Something seemed to start in her. Way down. Like a flood of hot lava surging up to the mouth of a volcano. It shook her body as it came up. It made her arms tremble at her sides, made the fingers clamp into boney fists.
It exploded in my face.
“You’re like all of them!” she yelled. “Like every damn one of them! Defending each other! Plotting with each other against us! Driving us into a pit! A pit! Hurting us, brutalizing us, destroying us, making us into tools for your filthy hands! Twisting our hopes into knots! And tearing our hearts out! You don’t care, oh, you don’t care! You’re all the same, all of you! You don’t care about us! You don’t care if we have minds, you don’t care if we’re sensitive, you don’t care if we’re afraid, you just take us! You just rip the beauty out of our lives and give us ugliness instead! And then you tell everybody what wonderful men you are, how happy you’ve made us! All of you—pigs! Get away from me you pig, you pig, YOU PIG!”

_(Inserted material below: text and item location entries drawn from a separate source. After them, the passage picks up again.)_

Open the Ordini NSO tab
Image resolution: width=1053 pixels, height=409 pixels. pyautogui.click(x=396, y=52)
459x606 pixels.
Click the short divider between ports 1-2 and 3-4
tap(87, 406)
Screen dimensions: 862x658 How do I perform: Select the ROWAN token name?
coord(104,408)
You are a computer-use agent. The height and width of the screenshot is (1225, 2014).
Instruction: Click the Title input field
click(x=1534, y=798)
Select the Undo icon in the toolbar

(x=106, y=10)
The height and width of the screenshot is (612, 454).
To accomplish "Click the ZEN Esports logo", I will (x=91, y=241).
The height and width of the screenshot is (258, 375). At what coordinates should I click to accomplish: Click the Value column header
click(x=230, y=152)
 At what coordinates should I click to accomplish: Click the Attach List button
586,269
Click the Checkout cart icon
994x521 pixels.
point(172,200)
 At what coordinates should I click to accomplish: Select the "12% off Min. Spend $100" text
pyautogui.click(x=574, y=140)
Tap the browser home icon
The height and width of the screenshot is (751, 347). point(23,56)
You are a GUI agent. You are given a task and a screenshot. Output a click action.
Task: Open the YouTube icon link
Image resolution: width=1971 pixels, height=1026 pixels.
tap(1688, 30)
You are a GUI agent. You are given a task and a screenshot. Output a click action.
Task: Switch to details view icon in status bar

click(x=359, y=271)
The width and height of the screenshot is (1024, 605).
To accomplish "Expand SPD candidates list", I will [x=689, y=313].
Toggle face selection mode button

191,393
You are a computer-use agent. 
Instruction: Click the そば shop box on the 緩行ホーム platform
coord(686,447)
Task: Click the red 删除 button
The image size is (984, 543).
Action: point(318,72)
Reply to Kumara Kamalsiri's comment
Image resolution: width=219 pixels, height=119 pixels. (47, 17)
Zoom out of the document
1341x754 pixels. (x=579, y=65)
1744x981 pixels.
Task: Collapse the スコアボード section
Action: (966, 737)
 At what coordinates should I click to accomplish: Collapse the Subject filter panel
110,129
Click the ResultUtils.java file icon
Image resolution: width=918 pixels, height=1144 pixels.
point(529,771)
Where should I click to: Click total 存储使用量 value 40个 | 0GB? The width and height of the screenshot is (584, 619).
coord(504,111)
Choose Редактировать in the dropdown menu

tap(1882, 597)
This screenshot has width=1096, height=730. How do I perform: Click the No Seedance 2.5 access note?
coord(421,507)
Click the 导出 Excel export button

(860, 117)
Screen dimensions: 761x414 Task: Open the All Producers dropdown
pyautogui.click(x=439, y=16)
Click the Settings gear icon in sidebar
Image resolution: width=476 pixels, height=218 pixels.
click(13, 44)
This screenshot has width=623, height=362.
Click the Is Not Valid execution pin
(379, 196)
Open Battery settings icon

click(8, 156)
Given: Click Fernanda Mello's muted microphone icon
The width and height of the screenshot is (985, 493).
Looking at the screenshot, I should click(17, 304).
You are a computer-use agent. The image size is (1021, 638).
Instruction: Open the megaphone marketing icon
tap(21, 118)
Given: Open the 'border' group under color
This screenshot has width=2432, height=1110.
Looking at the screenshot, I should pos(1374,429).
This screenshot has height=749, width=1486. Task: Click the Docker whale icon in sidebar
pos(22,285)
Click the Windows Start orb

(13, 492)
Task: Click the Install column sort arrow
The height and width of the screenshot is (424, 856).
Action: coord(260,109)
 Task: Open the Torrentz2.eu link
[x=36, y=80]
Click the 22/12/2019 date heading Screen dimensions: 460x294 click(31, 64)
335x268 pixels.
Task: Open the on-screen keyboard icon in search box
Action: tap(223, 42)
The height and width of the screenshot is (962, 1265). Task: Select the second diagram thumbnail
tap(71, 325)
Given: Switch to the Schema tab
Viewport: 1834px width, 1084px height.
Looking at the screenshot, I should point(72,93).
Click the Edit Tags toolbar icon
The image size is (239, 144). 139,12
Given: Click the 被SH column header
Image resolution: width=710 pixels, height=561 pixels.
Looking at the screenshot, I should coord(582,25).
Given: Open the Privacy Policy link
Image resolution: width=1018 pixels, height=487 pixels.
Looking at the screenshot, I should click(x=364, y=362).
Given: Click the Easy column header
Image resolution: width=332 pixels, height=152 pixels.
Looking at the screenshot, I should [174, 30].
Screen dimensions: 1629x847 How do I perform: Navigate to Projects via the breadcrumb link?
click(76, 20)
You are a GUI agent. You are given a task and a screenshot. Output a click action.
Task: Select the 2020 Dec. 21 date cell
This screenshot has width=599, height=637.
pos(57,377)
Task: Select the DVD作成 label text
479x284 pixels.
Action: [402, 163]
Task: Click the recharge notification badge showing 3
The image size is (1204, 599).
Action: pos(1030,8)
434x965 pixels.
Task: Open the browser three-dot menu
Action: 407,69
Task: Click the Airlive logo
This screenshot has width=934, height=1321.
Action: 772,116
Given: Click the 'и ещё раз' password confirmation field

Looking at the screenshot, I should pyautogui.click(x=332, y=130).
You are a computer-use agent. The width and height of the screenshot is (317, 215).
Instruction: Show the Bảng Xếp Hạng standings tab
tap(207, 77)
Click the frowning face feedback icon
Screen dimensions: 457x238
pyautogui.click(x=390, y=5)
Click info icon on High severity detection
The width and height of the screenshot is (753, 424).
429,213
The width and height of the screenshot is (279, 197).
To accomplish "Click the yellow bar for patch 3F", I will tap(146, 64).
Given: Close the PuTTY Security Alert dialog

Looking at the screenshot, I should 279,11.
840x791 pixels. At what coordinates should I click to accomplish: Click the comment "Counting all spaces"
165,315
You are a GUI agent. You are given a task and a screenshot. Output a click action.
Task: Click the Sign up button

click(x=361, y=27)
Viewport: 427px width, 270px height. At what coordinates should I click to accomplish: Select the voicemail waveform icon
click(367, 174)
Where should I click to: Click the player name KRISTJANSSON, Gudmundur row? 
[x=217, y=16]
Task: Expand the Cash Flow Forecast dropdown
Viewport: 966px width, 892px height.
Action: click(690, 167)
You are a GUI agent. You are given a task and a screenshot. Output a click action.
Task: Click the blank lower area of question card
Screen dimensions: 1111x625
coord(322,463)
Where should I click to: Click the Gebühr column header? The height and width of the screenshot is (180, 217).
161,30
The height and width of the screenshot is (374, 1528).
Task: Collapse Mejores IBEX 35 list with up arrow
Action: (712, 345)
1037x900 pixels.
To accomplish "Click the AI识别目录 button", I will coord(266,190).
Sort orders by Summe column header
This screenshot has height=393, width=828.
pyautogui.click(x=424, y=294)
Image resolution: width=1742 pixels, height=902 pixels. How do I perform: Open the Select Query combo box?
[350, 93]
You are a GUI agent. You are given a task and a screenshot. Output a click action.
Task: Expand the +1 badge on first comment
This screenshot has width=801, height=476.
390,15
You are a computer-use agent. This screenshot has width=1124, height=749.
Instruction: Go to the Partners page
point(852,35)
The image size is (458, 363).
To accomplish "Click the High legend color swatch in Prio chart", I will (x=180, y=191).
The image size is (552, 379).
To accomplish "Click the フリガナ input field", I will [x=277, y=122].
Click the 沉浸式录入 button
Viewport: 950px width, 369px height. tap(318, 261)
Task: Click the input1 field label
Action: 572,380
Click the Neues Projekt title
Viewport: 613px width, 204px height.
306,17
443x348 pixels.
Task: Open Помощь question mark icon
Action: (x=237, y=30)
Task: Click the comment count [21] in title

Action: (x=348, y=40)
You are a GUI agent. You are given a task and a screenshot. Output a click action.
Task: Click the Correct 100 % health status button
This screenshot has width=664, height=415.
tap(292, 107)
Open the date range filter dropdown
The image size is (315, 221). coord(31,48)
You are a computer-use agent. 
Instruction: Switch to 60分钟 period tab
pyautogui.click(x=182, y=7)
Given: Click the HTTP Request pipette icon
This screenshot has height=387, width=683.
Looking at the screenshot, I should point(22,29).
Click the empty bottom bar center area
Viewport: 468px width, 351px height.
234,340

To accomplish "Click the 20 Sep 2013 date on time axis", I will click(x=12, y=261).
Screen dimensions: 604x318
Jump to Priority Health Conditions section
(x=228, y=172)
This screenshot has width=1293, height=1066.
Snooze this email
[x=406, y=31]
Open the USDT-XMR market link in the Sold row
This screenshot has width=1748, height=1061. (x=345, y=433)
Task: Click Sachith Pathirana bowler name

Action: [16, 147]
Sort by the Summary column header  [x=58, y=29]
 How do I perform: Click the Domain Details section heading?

Her blood-drained fists were crushed against her white cheeks and saliva ran from her twitching mouth. I stood there, paralyzed, looking in blank horror at a girl I’d never seen.
I didn’t even hear the door open. The first thing I knew was Peggy turning. And then I looked.
Jim.
***
He came across the room quickly. I couldn’t move. I watched him take off his top coat and put it over her shoulders. She tried to throw it off but, without a moment’s hesitation, he slapped her across the face. Hard. The red flared up on her cheek and she gasped and backed away.